──────── Provided entries
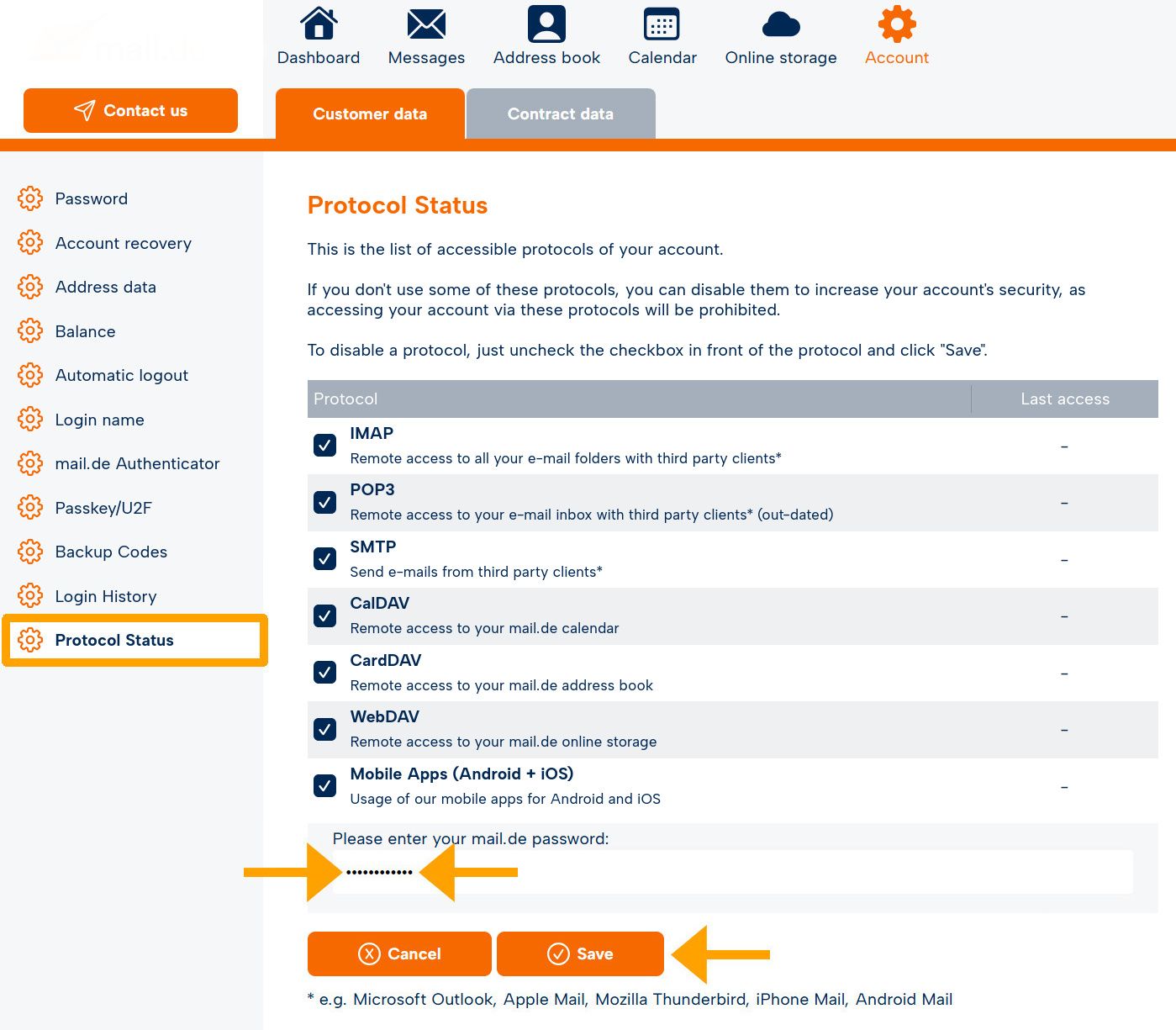The height and width of the screenshot is (1030, 1176).
Task: Click the Save button
Action: pyautogui.click(x=580, y=953)
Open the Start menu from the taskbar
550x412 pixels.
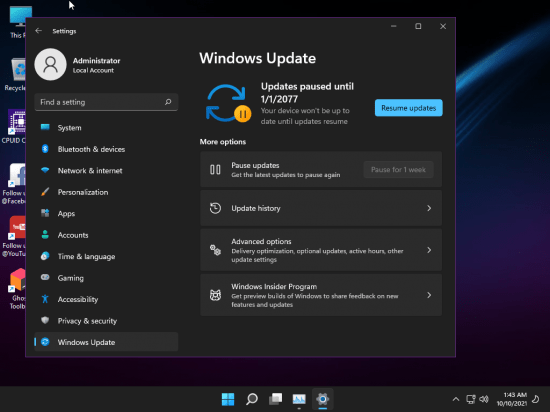[x=228, y=399]

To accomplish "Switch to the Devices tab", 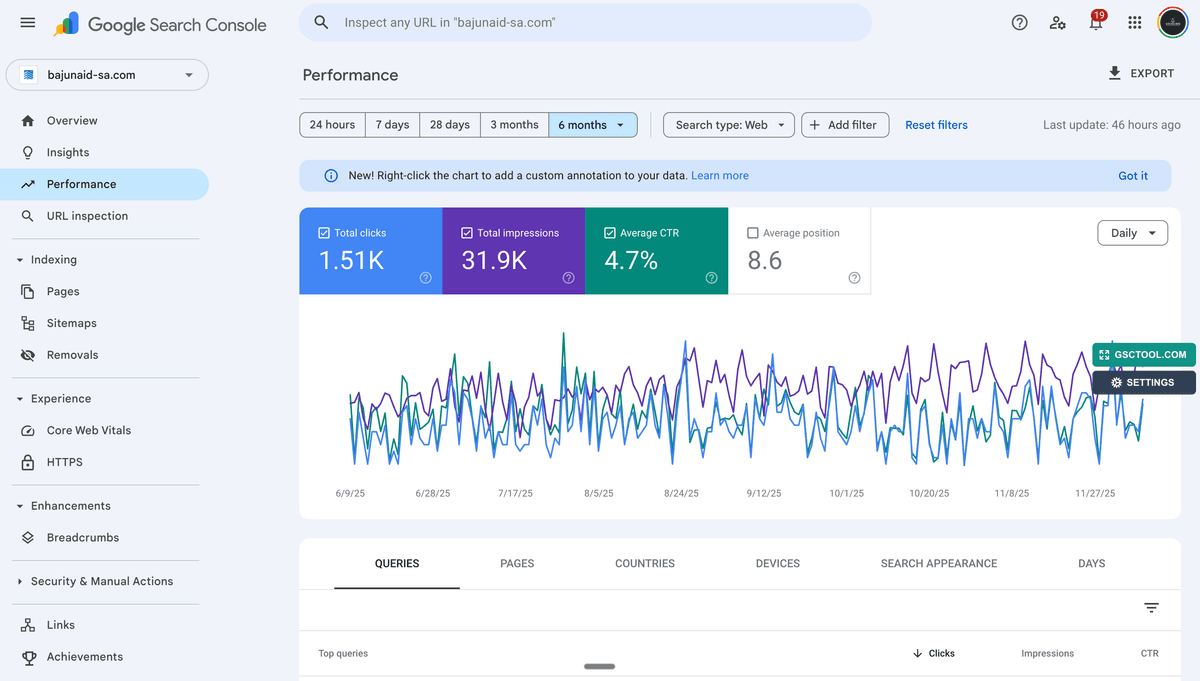I will pyautogui.click(x=777, y=563).
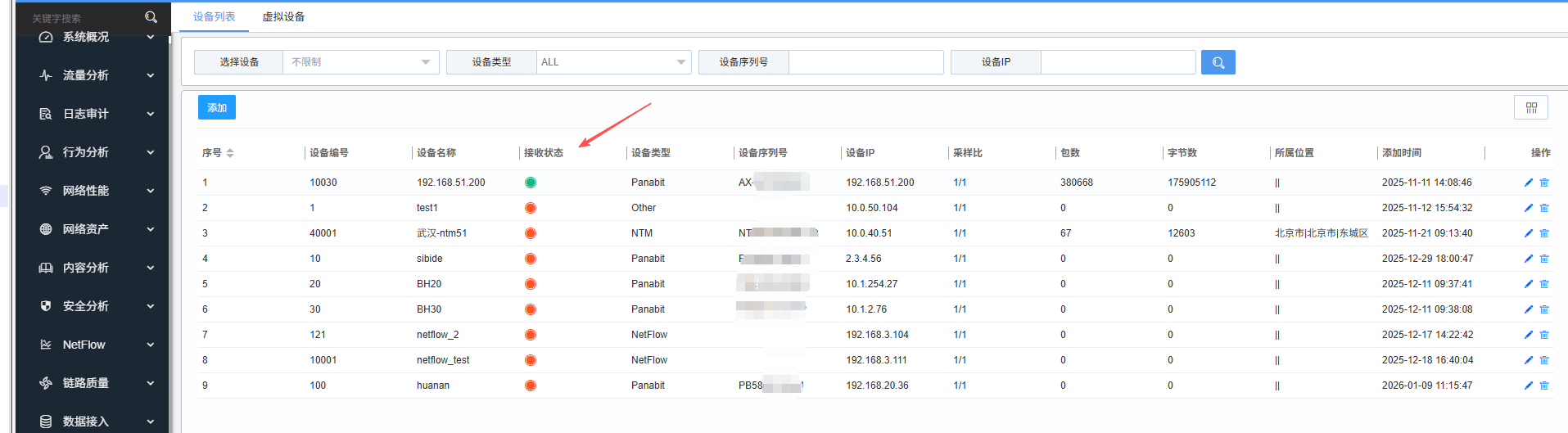This screenshot has width=1568, height=433.
Task: Edit the 192.168.51.200 device row
Action: coord(1528,183)
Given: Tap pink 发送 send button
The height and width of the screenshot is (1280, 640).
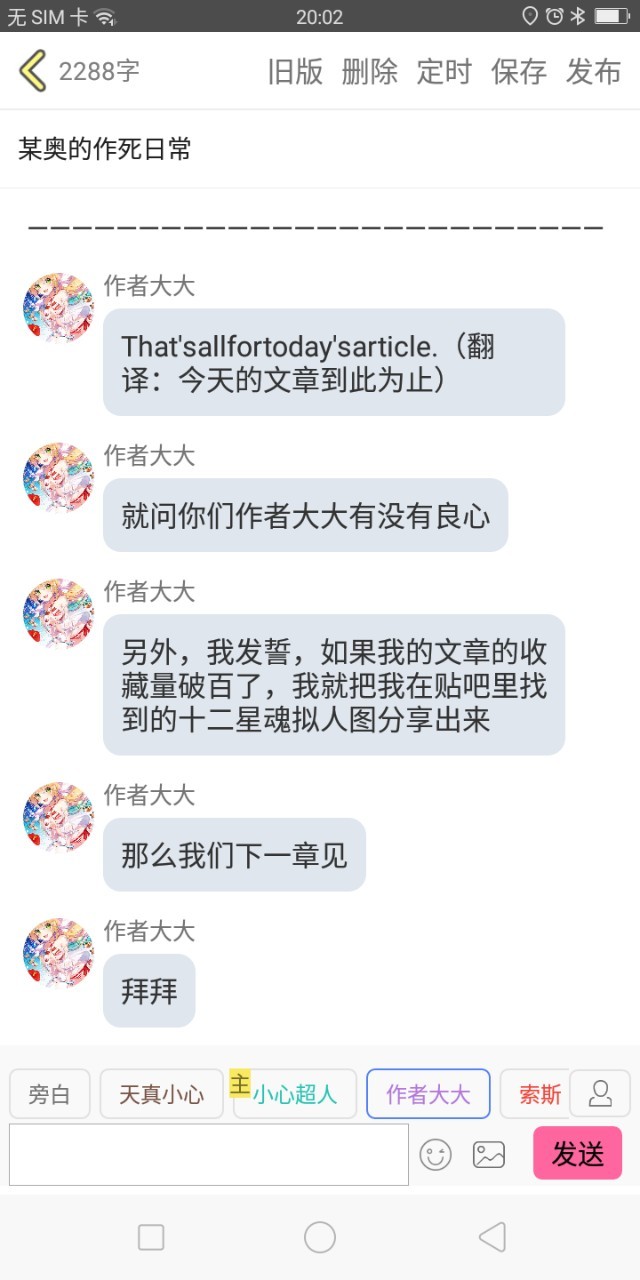Looking at the screenshot, I should pyautogui.click(x=578, y=1153).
────────────────
Work request: Write out verbatim the lines from the one containing "The height and width of the screenshot is (1280, 640)." through the last line of the listing above, and no other lines; omit pictures.

Exercise solution:
The height and width of the screenshot is (1280, 640).
Looking at the screenshot, I should pyautogui.click(x=578, y=1153).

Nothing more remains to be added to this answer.